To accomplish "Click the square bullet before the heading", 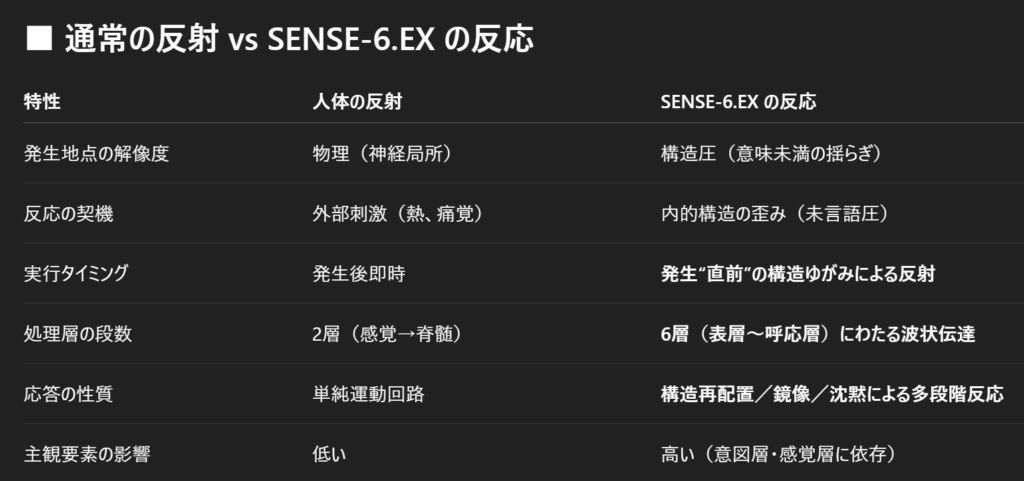I will (38, 40).
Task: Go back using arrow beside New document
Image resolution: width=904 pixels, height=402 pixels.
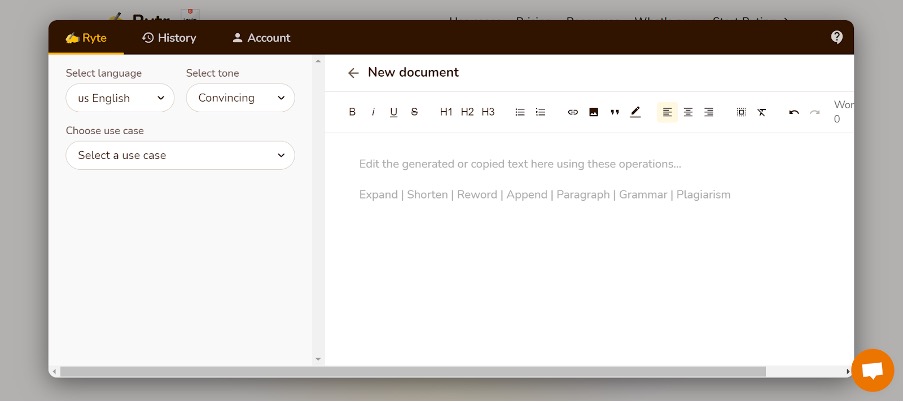Action: (353, 73)
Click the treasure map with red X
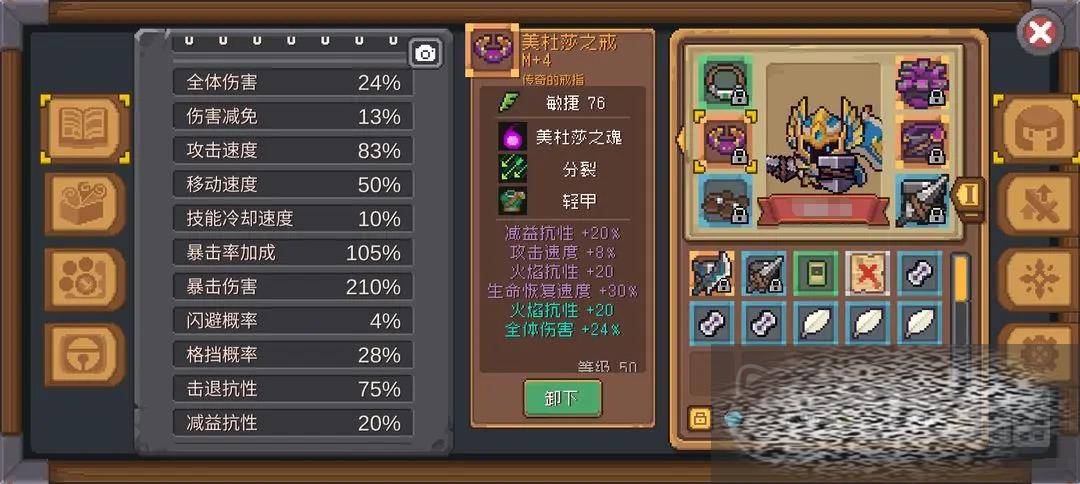Screen dimensions: 1080x484 pos(866,273)
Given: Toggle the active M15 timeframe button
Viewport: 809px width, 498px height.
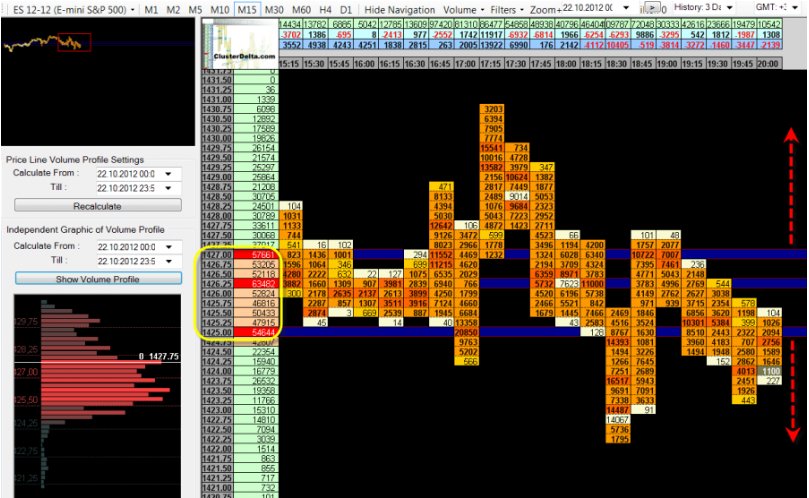Looking at the screenshot, I should pos(247,9).
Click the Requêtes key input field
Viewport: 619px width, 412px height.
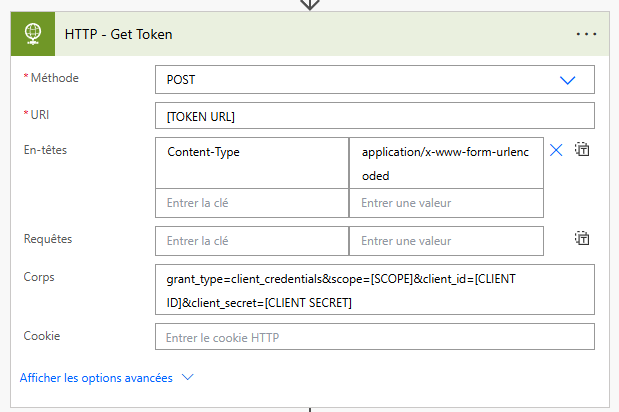point(252,241)
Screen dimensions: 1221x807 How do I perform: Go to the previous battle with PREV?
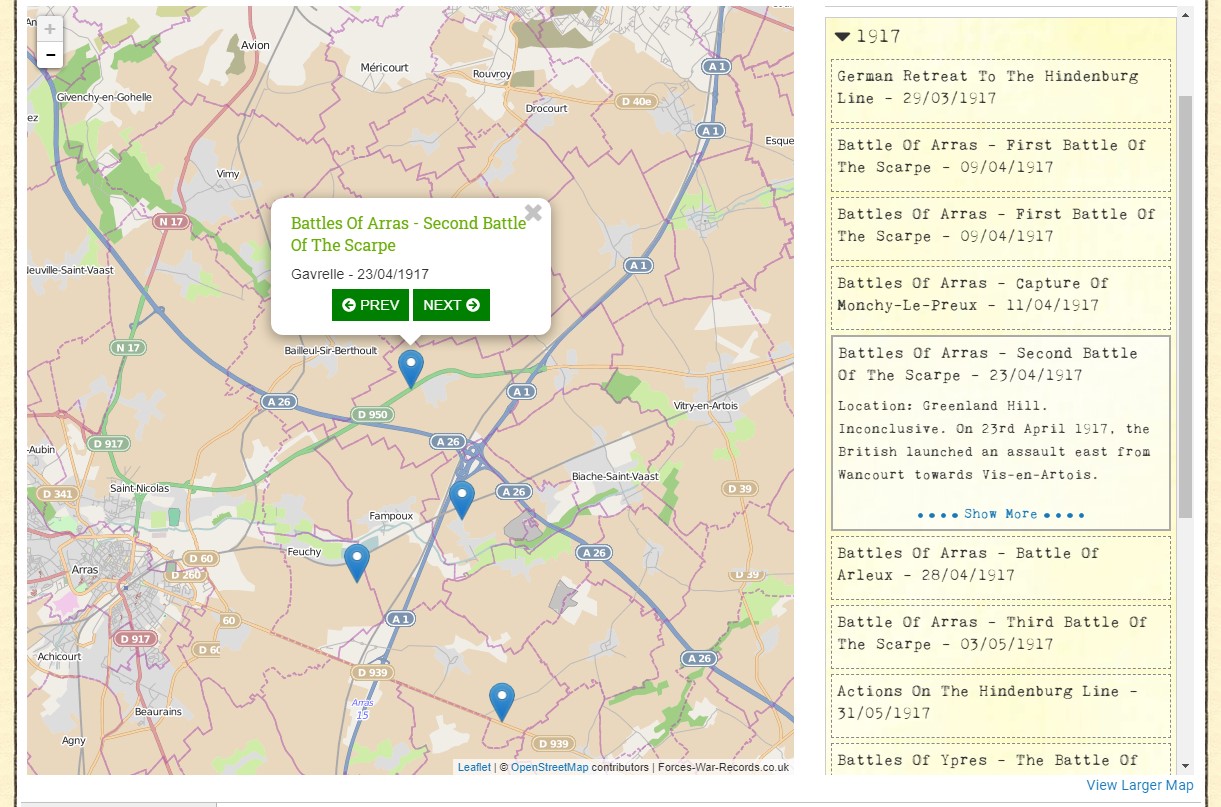pos(370,305)
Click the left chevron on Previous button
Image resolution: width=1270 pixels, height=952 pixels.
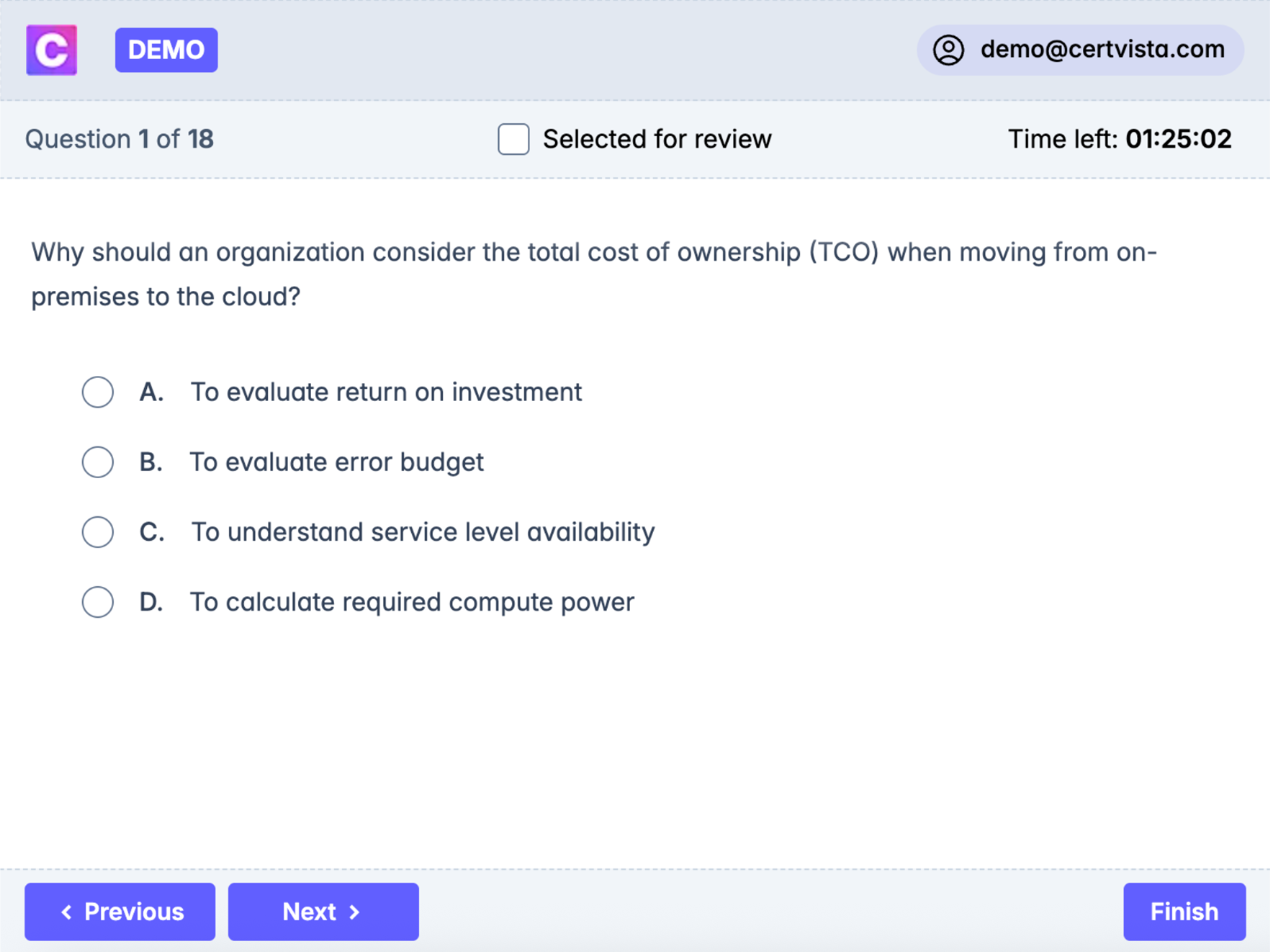[x=67, y=912]
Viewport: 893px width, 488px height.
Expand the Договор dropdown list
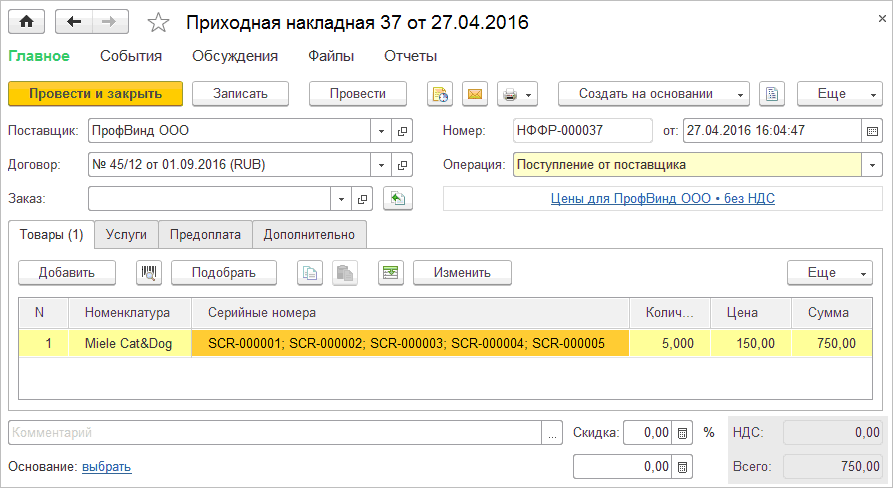point(381,165)
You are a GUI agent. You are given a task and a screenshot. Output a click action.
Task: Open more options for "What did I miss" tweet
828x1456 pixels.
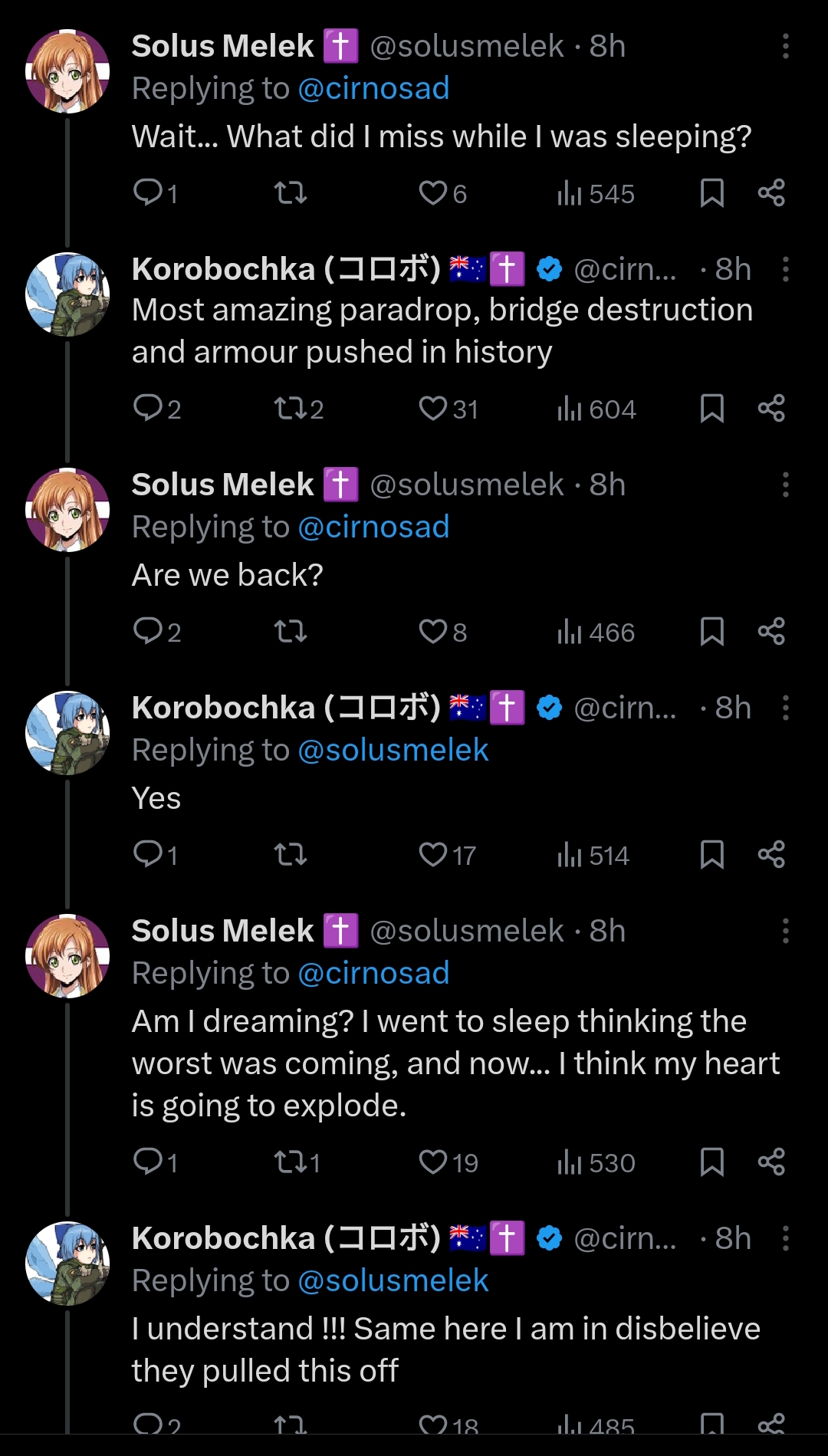coord(786,47)
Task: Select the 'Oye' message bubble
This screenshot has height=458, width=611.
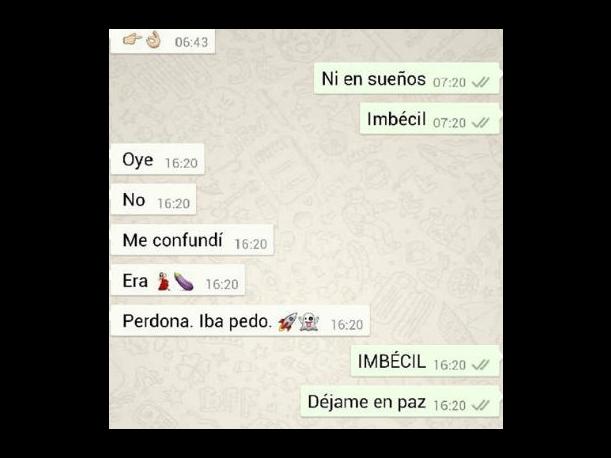Action: pos(157,159)
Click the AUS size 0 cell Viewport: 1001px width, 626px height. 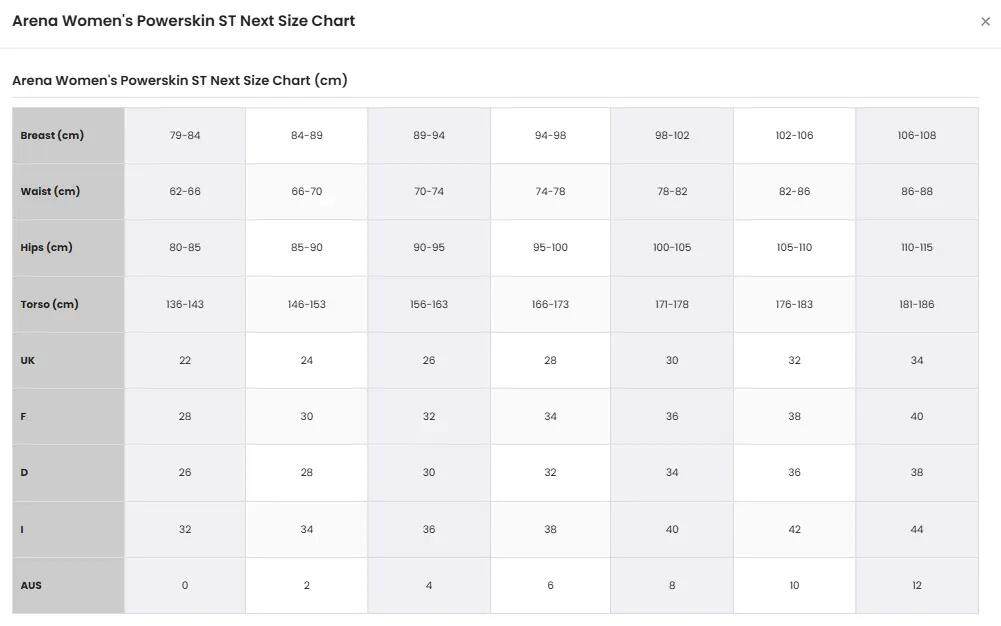[184, 585]
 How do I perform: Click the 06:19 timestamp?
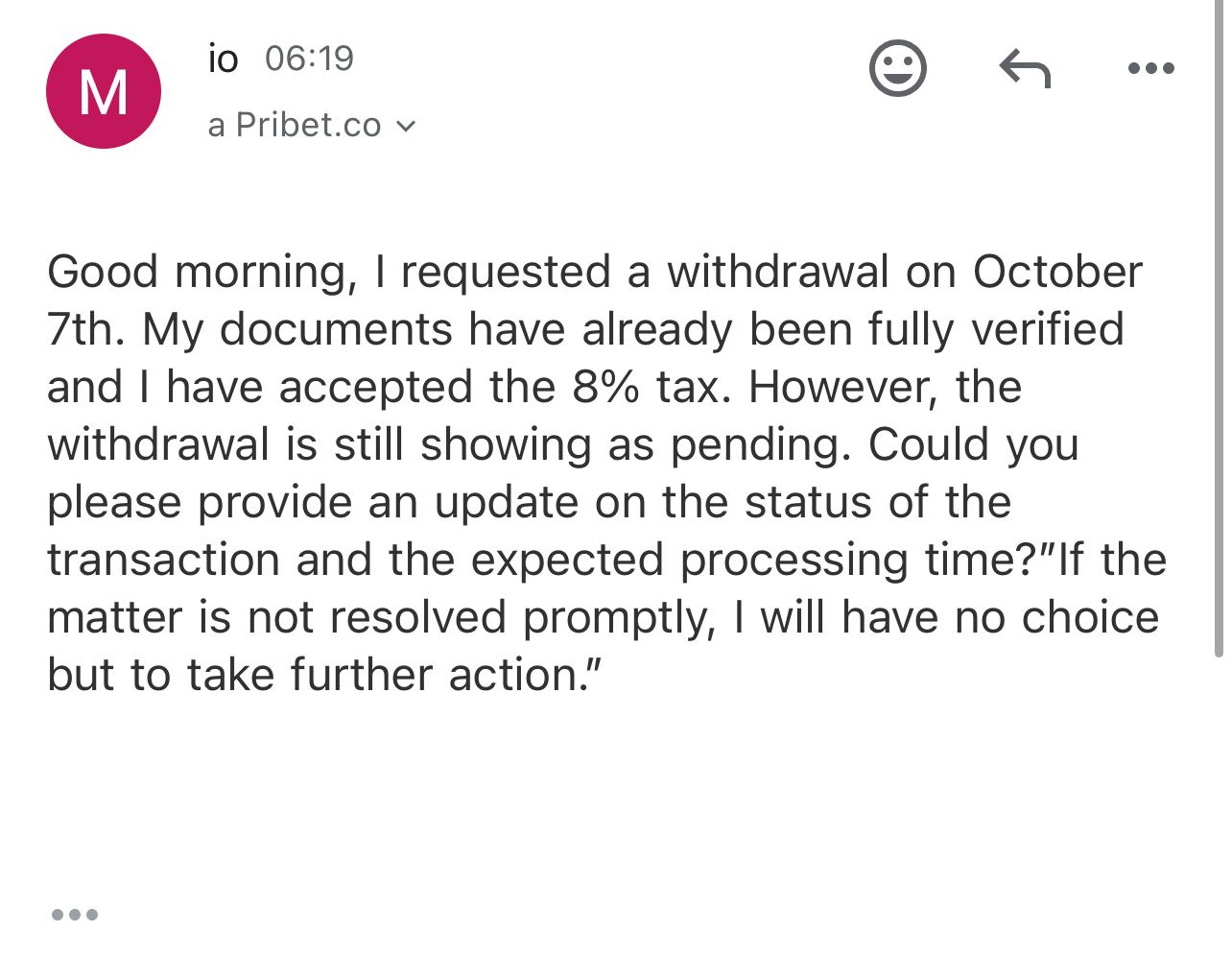(x=309, y=60)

++++++

Exercise aim: Each line between the one holding "Task: Go back using arrow beside New document" and the one holding "Given: Toggle the active M15 timeframe button", inclusive, should be copied exactly as it appears above, and pictures should be omitted.

Response for this exercise:
Task: Go back using arrow beside New document
Image resolution: width=904 pixels, height=402 pixels.
Action: (353, 73)
Click the treasure map with red X
Screen dimensions: 1080x484 pos(866,273)
Given: Toggle the active M15 timeframe button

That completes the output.